Explanations of Large Language Models Explain Language Representations in the Brain
This work addresses the challenge of understanding neural language mechanisms for cognitive neuroscience and AI researchers, offering an incremental approach to strengthen the link between LLMs and brain activity.
The study tackled the problem of linking large language models (LLMs) to brain language processing by using explainable AI (XAI) attribution methods to predict fMRI data from narrative listening, finding that these methods robustly predict brain activity with a hierarchical alignment across layers.

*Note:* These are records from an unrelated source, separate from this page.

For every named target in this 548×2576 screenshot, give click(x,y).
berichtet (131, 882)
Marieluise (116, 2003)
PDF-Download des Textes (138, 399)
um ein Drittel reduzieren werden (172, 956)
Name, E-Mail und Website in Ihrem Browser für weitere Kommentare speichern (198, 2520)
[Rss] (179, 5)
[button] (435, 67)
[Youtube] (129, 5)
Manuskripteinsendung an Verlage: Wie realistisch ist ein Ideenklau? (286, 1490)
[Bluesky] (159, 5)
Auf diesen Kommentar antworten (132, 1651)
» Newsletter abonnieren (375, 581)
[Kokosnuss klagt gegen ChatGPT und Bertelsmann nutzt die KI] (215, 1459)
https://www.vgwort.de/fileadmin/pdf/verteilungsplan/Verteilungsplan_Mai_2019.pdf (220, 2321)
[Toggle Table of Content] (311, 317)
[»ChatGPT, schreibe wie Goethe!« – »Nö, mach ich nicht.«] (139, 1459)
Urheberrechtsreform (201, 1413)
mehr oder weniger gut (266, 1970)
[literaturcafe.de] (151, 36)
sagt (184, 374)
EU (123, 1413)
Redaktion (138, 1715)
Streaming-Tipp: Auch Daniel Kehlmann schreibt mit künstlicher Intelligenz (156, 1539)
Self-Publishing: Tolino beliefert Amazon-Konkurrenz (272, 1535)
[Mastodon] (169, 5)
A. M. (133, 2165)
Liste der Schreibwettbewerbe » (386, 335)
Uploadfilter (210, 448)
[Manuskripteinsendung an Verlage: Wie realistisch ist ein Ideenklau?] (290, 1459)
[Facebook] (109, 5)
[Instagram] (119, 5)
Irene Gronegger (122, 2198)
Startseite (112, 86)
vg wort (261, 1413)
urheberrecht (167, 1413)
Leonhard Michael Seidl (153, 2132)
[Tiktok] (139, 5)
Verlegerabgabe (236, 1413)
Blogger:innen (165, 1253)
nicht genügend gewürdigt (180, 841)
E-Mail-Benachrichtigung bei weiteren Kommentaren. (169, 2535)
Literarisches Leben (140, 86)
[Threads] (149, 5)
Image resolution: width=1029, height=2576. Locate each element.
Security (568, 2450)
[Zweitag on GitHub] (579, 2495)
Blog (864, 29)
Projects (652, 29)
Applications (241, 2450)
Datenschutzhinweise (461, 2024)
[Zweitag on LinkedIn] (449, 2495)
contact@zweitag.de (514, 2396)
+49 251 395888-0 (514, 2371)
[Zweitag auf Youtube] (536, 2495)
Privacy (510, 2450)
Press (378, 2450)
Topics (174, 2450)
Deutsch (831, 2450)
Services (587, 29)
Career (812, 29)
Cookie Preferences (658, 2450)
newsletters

Large language models (LLMs) not only exhibit human-like performance but also share computational principles with the brain's language processing mechanisms. While prior research has focused on mapping LLMs' internal representations to neural activity, we propose a novel approach using explainable AI (XAI) to strengthen this link. Applying attribution methods, we quantify the influence of preceding words on LLMs' next-word predictions and use these explanations to predict fMRI data from participants listening to narratives. We find that attribution methods robustly predict brain activity across the language network, revealing a hierarchical pattern: explanations from early layers align with the brain's initial language processing stages, while later layers correspond to more advanced stages. Additionally, layers with greater influence on next-word prediction$\unicode{x2014}$reflected in higher attribution scores$\unicode{x2014}$demonstrate stronger brain alignment. These results underscore XAI's potential for exploring the neural basis of language and suggest brain alignment for assessing the biological plausibility of explanation methods.